When it was done, I knocked back the dough and by halfing the mixture again and again made 16 roughly equal balls and laid them on greasproof paper in baking tins. In retrospect they stuck pretty badly to the paper and when I have done these before I have just greased and floured the tins and they came out fine! Then  I cut crosses into the tops of the buns and left them to rise again – they didnt do much. But after 45mins I brushed them with egg yolk and made a paste with plain flour, water and sugar and ‘drizzled’ the paste into the cross shape grooves in the buns.

I baked them at 220 degrees C, then took them out – spending some time prizing them off the paper, then brushed them with a 50/50 mix of vanilla sugar and boiling water, Nigella doesn’t specify vanilla sugar but I popped an empty vanilla pod (after you have scraped out the seeds for another receipe) into a jar of golden sugar, a couple of weeks ago.
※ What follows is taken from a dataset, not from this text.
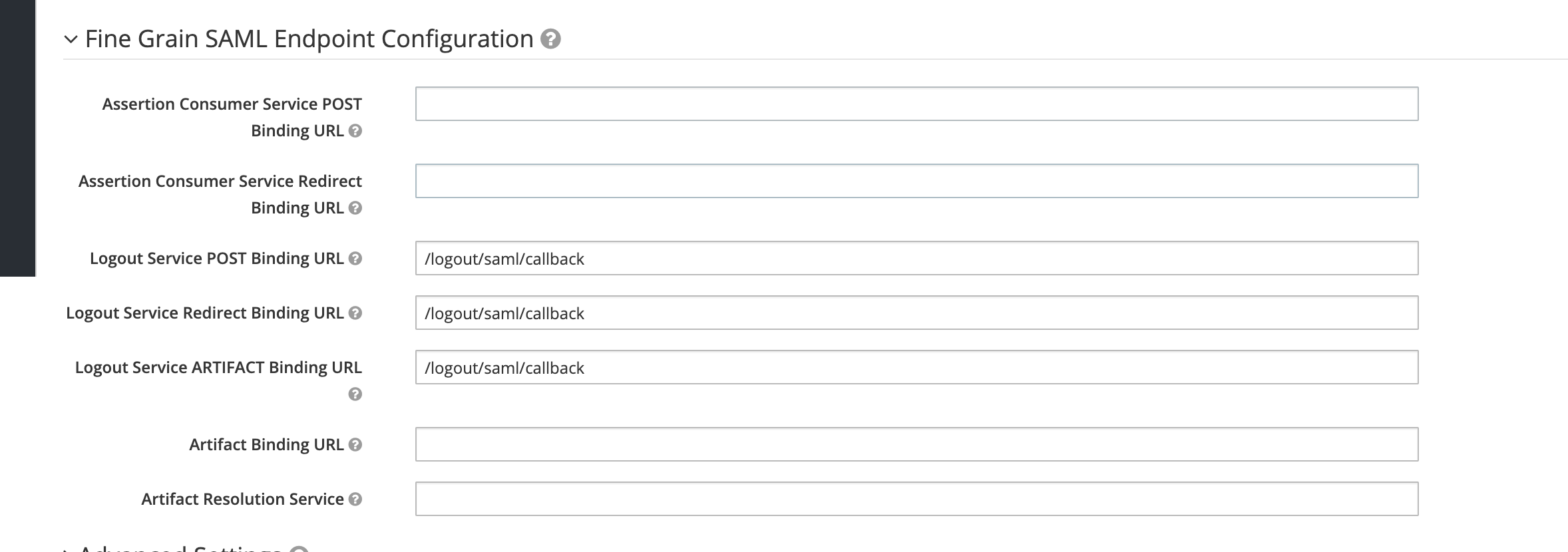Open help icon for Logout Service POST Binding

click(355, 259)
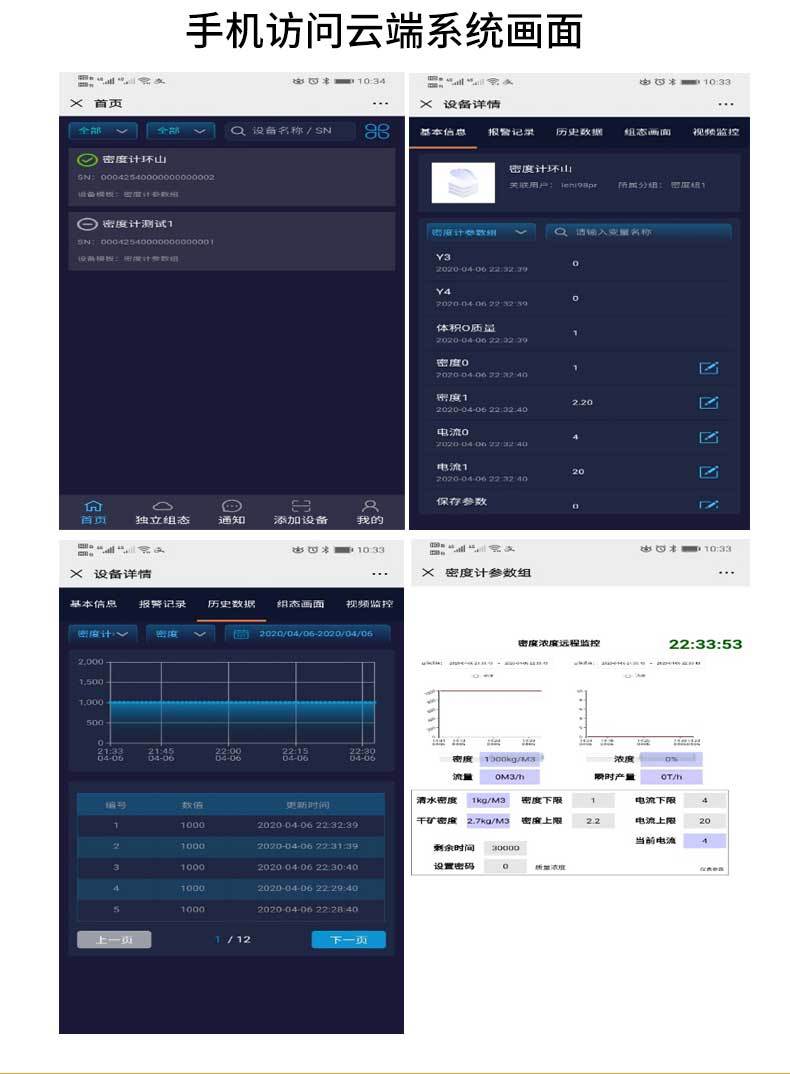Click the 设备名称 / SN search field
Screen dimensions: 790x1074
pos(291,131)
I have had a taste and they are pretty good, but a bit dense, I think I preferred the recipe I used last year but I’ll wait another year before making them again and will probably forget. Martha did try and help me with these, her job was rolling the little balls, but she remembered that she doesn’t like Hot Cross Buns and disappeared leaving me to do them on my own.

Happy Easter!

Star Chart

February 9, 2011

In the post-christmas and birthday come down, Martha in particular has had the naughties, I have tried to guide her need for attention onto a more desirable path but that does not seem to be working, so its time for a new star chart. We have used these before to help encourage better behavior so am giving another one a go.

We have always sat down and made our star charts, this way we can discuss the reasons for it, and decide together on visual representations of the good behaviors and what treat she can have after her set number of stars (10 in this case, and she wants go swimming!). Alice is included in this one for the first time, I am quite sure she hasn’t got a clue whats going on, but I don’t want Martha to feel singled out and Alice loves anything to do with stickers.

I use a big piece of lining paper and we draw out a big square with a black wax crayon, then subdivide it into the relevant number of boxes. The things I would like Martha to do at the moment are; trying to be polite, by remembering to say please and thank-you, so this is represented by the words please and thank-you and a smiley face. Listening to mummy, (I find myself repeating the same questions on a loop at the moment), so we drew an ear. Not pulling an angry face and stamping her feet if I say something she doesn’t like (if looks could kill I would be 6 feet under by now), so we drew an angry face and two feet in a circle with a line through it – Martha is slightly obsessed with signs at the moment and tells me the rules for everywhere we go, at the petrol station for example, I am told that I can’t use my phone and children cannot use the petrol pumps. I want her to start doing things quickly when I ask her to do them, like put on her pajamas at bedtime, or her shoes so we can get to nursery, so we drew a clock. And finally we drew two open hands to represent sharing – particularly with her sister. Then we got out the little solid paints and coloured it all in. I don’t worry about the quality of my drawing, she remembers what all the pictures mean anyway, sometimes we decorate around the star chart with pictures to remind her of her chosen treat. The watery solid paints do not cover over the wax crayon. When it was dry we stuck it up on their bedroom door so we can stick star stickers (bought from Ryman’s stationery shop some time ago) in the appropriate boxes at bedtime.

We are three days in already and although she has a few stars for doing things quickly and saying please and thank-you she still needs to work on listening and sharing, but it does look like I’ll be fishing out my swimming costume at the weekend!